This morning, the attention of British investors was fixed on the retail sales report, where the unexpected drop in nominal wage growth and the inflation number surpassing predictions introduced conflicting data points for interpretation. The highly awaited macroeconomic week wrapped up with the Office for National Statistics revealing a significant 3.2% decline in December retail sales, marking the steepest fall since January 2021 and defying economists' expectations of a mere 0.5% contraction. The downturn was widespread, impacting food stores negatively, while department stores and goods retailers expressed concerns about sluggish demand. The year concluded with an annual growth rate of -2.8%, marking the lowest sales figure since 2018.

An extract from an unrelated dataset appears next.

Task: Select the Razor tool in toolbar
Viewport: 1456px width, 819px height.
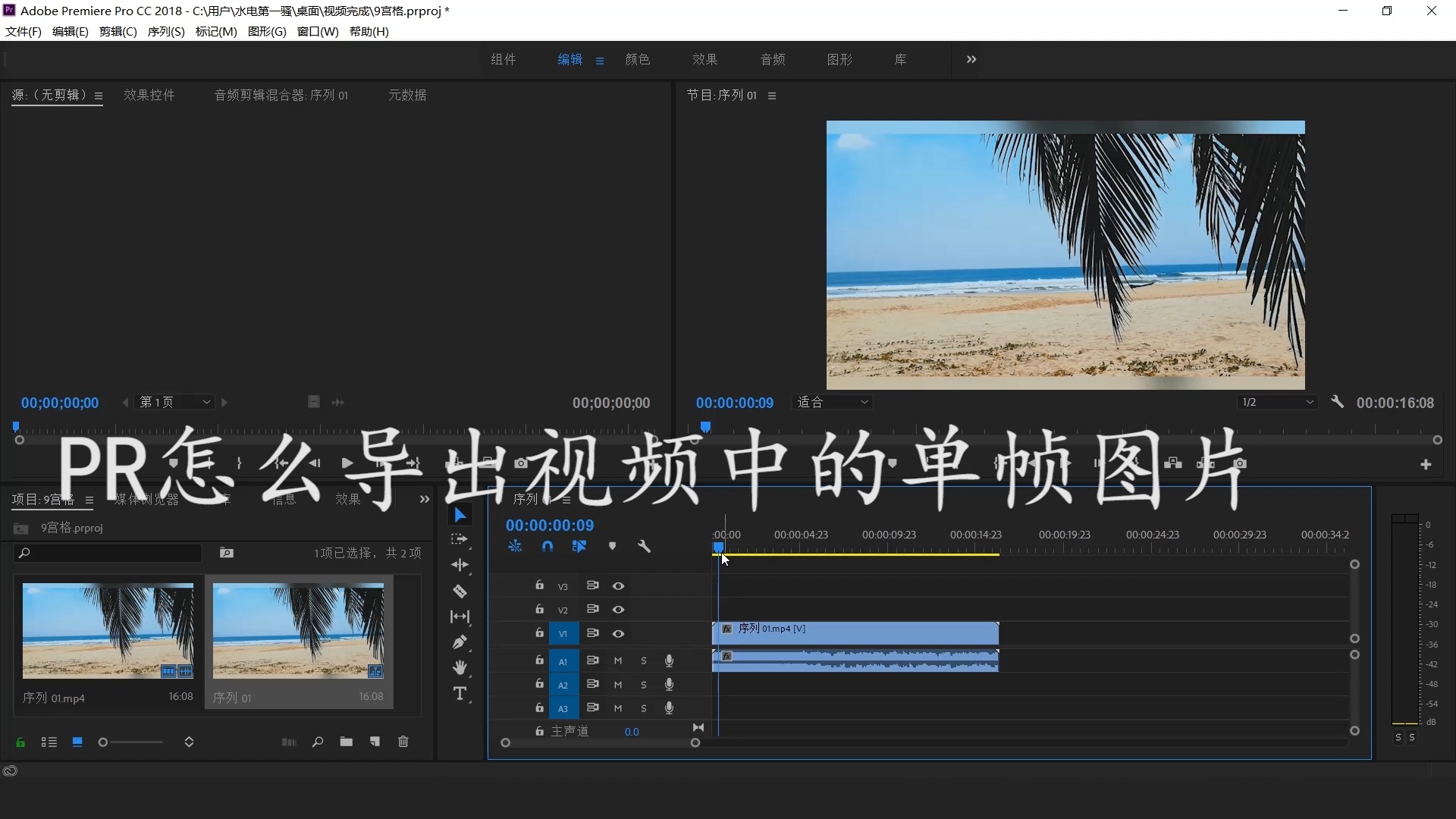Action: point(460,590)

The repercussion on the pound is noteworthy. Our foresight regarding both the likelihood of data disappointments this week and the pound's resilience to such data has been validated. Although GBP/USD exhibited a modest reaction to the three macro releases this week, the correlation between sterling and global risk sentiment, along with Federal Reserve pricing, proved more influential than regional data. The data discrepancies, including the unexpected upside in UK CPI, are unlikely to sway the Bank of England decisively in either direction. This elucidates the restrained price dynamics of the currency pair, which remained within a narrow range of 1.8% over the past five weeks, oscillating between $1.26 and $1.2870.
Beyond the US dollar and euro, the pound has demonstrated strength against other currencies, showcasing its resilience amid high inflation and escalating short-term yields. The GBP is anticipated to appreciate for a fourth consecutive week against the Swedish krona, Australian dollar, and Canadian dollar, while also concluding the third successive week on a stronger note against the Japanese yen, Swiss franc, and Norwegian krone.